# EXERCISE DESCRIPTION
Write out, exactly as they appear, only the lines running from the line with "You are a computer-use agent. The" to the final line of the listing; include both.

# SOURCE DATA
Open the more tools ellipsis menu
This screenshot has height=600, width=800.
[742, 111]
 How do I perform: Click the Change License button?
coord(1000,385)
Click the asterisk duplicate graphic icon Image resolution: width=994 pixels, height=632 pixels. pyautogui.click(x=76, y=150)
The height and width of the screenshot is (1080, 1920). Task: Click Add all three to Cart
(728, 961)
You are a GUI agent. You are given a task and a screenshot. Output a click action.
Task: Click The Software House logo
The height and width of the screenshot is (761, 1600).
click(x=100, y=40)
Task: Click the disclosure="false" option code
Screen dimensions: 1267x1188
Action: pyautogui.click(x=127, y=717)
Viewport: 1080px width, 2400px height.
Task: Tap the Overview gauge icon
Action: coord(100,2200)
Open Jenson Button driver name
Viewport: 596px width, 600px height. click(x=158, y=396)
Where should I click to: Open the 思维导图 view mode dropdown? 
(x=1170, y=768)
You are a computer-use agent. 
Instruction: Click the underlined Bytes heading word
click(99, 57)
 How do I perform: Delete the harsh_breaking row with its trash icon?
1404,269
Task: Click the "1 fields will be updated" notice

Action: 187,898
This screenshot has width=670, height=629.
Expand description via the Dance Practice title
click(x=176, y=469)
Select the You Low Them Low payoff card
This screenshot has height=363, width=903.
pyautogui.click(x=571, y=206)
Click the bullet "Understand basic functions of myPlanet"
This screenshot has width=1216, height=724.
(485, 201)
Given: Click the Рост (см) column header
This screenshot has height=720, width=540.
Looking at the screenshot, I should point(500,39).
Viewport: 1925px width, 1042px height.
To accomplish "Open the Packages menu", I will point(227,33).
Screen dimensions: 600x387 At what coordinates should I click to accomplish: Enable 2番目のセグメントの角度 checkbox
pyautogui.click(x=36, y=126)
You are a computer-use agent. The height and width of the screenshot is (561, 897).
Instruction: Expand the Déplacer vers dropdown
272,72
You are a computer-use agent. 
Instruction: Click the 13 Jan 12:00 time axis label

# RESULT
You are a computer-use agent. The height and width of the screenshot is (561, 897).
Instruction: Expand the Déplacer vers dropdown
272,72
You are a computer-use agent. 
Instruction: Click the 13 Jan 12:00 time axis label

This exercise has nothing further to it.